──────── LISTING ────────

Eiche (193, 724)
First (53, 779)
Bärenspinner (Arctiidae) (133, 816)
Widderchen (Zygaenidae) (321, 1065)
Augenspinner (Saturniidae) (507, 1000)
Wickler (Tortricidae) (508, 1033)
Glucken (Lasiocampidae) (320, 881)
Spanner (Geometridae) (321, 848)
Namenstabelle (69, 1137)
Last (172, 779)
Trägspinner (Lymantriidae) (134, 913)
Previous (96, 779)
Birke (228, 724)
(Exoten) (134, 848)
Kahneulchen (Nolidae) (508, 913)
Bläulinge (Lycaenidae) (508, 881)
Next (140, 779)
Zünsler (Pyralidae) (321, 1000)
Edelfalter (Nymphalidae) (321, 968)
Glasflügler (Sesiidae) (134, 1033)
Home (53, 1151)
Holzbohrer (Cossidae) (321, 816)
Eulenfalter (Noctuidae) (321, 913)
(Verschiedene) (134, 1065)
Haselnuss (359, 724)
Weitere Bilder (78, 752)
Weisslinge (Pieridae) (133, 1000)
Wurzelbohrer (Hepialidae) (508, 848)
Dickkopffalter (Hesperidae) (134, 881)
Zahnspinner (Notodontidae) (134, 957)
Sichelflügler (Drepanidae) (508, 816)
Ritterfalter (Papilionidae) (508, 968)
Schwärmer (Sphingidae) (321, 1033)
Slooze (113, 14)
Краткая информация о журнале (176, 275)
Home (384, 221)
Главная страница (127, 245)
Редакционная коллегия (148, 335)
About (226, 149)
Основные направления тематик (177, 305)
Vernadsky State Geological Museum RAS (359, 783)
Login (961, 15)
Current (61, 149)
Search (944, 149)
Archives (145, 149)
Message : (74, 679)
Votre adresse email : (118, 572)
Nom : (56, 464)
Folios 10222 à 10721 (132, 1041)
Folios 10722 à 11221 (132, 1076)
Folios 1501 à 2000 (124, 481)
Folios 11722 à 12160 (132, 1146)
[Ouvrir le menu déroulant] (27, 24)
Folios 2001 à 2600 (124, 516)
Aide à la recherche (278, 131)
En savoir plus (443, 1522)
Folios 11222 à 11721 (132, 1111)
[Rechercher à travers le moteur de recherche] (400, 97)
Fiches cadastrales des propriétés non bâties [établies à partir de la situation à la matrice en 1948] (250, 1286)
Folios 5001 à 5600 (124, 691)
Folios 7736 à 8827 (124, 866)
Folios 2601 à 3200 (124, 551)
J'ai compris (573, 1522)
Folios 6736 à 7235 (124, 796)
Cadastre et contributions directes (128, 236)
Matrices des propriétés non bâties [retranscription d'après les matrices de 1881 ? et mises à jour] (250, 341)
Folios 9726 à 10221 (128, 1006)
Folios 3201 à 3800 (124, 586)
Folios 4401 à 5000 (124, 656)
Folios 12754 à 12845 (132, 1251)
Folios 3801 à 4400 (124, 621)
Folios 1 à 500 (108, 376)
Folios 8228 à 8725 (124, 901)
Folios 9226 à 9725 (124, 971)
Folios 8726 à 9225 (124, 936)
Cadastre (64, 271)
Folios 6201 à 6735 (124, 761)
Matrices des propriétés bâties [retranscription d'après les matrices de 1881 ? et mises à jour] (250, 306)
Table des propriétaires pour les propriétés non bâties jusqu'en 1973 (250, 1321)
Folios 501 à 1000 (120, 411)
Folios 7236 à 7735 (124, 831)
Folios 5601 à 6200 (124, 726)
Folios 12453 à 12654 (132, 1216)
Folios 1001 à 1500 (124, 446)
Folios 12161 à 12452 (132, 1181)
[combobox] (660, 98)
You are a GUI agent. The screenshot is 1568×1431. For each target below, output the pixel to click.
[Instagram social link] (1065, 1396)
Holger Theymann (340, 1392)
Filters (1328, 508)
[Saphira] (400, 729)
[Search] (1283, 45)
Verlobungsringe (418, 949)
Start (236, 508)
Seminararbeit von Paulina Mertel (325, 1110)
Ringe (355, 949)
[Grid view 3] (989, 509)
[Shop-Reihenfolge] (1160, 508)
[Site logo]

────────

YOUR INSTRUCTIONS:
Write out every record again, replacing "Folios" with "Feuillets" and keeping everything else the same.

OUTPUT OF THE EXERCISE:
Eiche (193, 724)
First (53, 779)
Bärenspinner (Arctiidae) (133, 816)
Widderchen (Zygaenidae) (321, 1065)
Augenspinner (Saturniidae) (507, 1000)
Wickler (Tortricidae) (508, 1033)
Glucken (Lasiocampidae) (320, 881)
Spanner (Geometridae) (321, 848)
Namenstabelle (69, 1137)
Last (172, 779)
Trägspinner (Lymantriidae) (134, 913)
Previous (96, 779)
Birke (228, 724)
(Exoten) (134, 848)
Kahneulchen (Nolidae) (508, 913)
Bläulinge (Lycaenidae) (508, 881)
Next (140, 779)
Zünsler (Pyralidae) (321, 1000)
Edelfalter (Nymphalidae) (321, 968)
Glasflügler (Sesiidae) (134, 1033)
Home (53, 1151)
Holzbohrer (Cossidae) (321, 816)
Eulenfalter (Noctuidae) (321, 913)
(Verschiedene) (134, 1065)
Haselnuss (359, 724)
Weitere Bilder (78, 752)
Weisslinge (Pieridae) (133, 1000)
Wurzelbohrer (Hepialidae) (508, 848)
Dickkopffalter (Hesperidae) (134, 881)
Zahnspinner (Notodontidae) (134, 957)
Sichelflügler (Drepanidae) (508, 816)
Ritterfalter (Papilionidae) (508, 968)
Schwärmer (Sphingidae) (321, 1033)
Slooze (113, 14)
Краткая информация о журнале (176, 275)
Home (384, 221)
Главная страница (127, 245)
Редакционная коллегия (148, 335)
About (226, 149)
Основные направления тематик (177, 305)
Vernadsky State Geological Museum RAS (359, 783)
Login (961, 15)
Current (61, 149)
Search (944, 149)
Archives (145, 149)
Message : (74, 679)
Votre adresse email : (118, 572)
Nom : (56, 464)
Feuillets 10222 à 10721 (132, 1041)
Feuillets 10722 à 11221 (132, 1076)
Feuillets 1501 à 2000 (124, 481)
Feuillets 11722 à 12160 (132, 1146)
[Ouvrir le menu déroulant] (27, 24)
Feuillets 2001 à 2600 (124, 516)
Aide à la recherche (278, 131)
En savoir plus (443, 1522)
Feuillets 11222 à 11721 (132, 1111)
[Rechercher à travers le moteur de recherche] (400, 97)
Fiches cadastrales des propriétés non bâties [établies à partir de la situation à la matrice en 1948] (250, 1286)
Feuillets 5001 à 5600 (124, 691)
Feuillets 7736 à 8827 (124, 866)
Feuillets 2601 à 3200 (124, 551)
J'ai compris (573, 1522)
Feuillets 6736 à 7235 (124, 796)
Cadastre et contributions directes (128, 236)
Matrices des propriétés non bâties [retranscription d'après les matrices de 1881 ? et mises à jour] (250, 341)
Feuillets 9726 à 10221 (128, 1006)
Feuillets 3201 à 3800 (124, 586)
Feuillets 4401 à 5000 (124, 656)
Feuillets 12754 à 12845 (132, 1251)
Feuillets 3801 à 4400 (124, 621)
Feuillets 1 à 500 (108, 376)
Feuillets 8228 à 8725 (124, 901)
Feuillets 9226 à 9725 (124, 971)
Feuillets 8726 à 9225 (124, 936)
Cadastre (64, 271)
Feuillets 6201 à 6735 (124, 761)
Matrices des propriétés bâties [retranscription d'après les matrices de 1881 ? et mises à jour] (250, 306)
Table des propriétaires pour les propriétés non bâties jusqu'en 1973 (250, 1321)
Feuillets 501 à 1000 (120, 411)
Feuillets 7236 à 7735 (124, 831)
Feuillets 5601 à 6200 (124, 726)
Feuillets 12453 à 12654 (132, 1216)
Feuillets 1001 à 1500 (124, 446)
Feuillets 12161 à 12452 (132, 1181)
[combobox] (660, 98)
You are a GUI agent. The screenshot is 1568×1431. For each target below, output the pixel to click.
[Instagram social link] (1065, 1396)
Holger Theymann (340, 1392)
Filters (1328, 508)
[Saphira] (400, 729)
[Search] (1283, 45)
Verlobungsringe (418, 949)
Start (236, 508)
Seminararbeit von Paulina Mertel (325, 1110)
Ringe (355, 949)
[Grid view 3] (989, 509)
[Shop-Reihenfolge] (1160, 508)
[Site logo]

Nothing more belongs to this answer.